The good news is that 2019 was a historically strong labor market, marked by gains that cut across racial and socioeconomic lines. The 2024 version is even stronger by some measures. The unemployment gap between black and white Americans is near a record low. Employment opportunities have improved for people with disabilities, criminal records and low levels of formal education. Wages are rising for all income groups and are outpacing price increases now that inflation has cooled.

Of course, 'normal' looks a little different five years later. The pandemic has forced millions of people to retire early, and many have not returned to work. The persistence of remote and hybrid work has hurt demand for some businesses, such as dry cleaners, and shifted demand for others, such as weekday lunch spots, from cities to the suburbs.

But while these patterns will continue to evolve, the period of frenetic rehiring and redeployment is largely over. Workers still change jobs, but they no longer walk out the door on their lunch break to take advantage of a better-paying opportunity down the street. Employers still complain that hiring is difficult, but they no longer offer signing bonuses and double-digit raises to bring in people.

As a result, many economic rules that previously disappeared from view during the recovery may be relevant again. Without such a surplus of unfilled jobs, a further decline in vacancies could, for example, herald a rise in unemployment. That doesn't mean the old models will perform perfectly, but they can still stand up to watching.

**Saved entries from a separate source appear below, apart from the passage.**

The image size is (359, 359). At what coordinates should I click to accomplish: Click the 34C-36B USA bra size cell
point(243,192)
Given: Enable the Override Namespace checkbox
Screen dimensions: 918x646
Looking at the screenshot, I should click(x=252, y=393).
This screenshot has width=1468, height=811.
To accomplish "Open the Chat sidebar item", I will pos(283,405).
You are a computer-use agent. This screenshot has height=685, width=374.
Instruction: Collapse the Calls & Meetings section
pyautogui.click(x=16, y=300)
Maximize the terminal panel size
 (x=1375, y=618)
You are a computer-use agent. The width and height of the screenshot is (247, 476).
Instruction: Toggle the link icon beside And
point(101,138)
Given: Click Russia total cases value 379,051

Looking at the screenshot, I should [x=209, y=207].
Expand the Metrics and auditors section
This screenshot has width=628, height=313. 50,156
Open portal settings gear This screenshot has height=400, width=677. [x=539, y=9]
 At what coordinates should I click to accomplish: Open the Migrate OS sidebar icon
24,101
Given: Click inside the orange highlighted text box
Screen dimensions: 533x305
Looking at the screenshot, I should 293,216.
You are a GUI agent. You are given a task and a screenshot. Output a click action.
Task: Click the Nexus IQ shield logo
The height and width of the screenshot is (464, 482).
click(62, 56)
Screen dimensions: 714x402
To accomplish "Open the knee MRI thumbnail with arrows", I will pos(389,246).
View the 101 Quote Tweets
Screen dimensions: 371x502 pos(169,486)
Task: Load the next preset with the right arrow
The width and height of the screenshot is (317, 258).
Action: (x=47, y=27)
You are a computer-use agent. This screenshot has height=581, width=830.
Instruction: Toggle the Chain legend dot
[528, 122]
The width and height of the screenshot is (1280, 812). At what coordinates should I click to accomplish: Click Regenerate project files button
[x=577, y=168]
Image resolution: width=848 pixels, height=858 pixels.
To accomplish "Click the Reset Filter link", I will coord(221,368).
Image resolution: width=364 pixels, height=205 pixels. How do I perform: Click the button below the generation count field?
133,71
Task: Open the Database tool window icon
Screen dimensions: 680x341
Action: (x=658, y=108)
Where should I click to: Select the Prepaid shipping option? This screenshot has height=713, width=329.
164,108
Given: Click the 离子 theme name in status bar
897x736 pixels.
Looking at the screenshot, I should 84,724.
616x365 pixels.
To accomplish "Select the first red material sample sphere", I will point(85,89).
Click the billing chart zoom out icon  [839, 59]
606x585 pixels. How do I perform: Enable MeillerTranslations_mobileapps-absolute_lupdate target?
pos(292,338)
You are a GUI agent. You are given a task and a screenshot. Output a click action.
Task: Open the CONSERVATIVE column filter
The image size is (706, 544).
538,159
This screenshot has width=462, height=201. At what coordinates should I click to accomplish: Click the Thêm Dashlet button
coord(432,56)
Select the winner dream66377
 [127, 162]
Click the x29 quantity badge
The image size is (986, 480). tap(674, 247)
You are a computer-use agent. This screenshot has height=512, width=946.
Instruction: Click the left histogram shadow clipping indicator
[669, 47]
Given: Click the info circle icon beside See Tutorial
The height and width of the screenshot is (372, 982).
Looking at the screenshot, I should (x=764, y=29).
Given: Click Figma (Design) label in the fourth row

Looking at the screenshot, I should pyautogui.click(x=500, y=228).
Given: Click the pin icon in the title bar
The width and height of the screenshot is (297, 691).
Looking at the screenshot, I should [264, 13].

“It's easy to imagine that we went through a period where a lot of strange things happened, but now we're coming back to a world we understand,” said Guy Berger, director of economic research at the Burning Glass Institute. Labor Market Research Organization.

A few years after the end of the Great Recession, many economists began warning that the United States would soon run out of workers.

Employment has surpassed its pre-recession peak. The unemployment rate approached 5 percent, a level many economists associate with full employment. Millions of people had left the workforce during the recession, and it was unclear how many people wanted a job, or could get one if they tried. The nonpartisan Congressional Budget Office estimated in early 2015 that job growth would soon slow to a trickle, just enough to keep pace with population growth.

Those projections turned out to be extremely pessimistic. American employers created more than 11 million jobs between the end of 2014 and the end of 2019, millions more than what the budget agency expected. Companies hired job seekers they had long avoided, pushing the unemployment rate to a 50-year low, and raising wages to lure people off the sidelines. They also found ways to make workers more productive, allowing companies to continue to grow without adding as many workers.

It is possible that if the pandemic had not occurred, the job growth of previous years would have ultimately stalled. But there is little evidence that this was a looming prospect in 2020, and there is no reason why it should happen in 2024.

“A strong labor market sets off a virtuous cycle where people have jobs, buy things, companies do well and hire more people,” said Julia Pollak, chief economist at job site ZipRecruiter. “It's going to take something to slow that train down and interrupt that cycle.”

Some form of interruption is possible. The Fed, nervous about inflation, could wait too long to cut rates and ultimately trigger a recession. And recent data may have overestimated the strength of the labor market; economists point to several signs that cracks could be developing beneath the surface.

But pessimists have been citing similar cracks for over a year. So far the foundation has held up.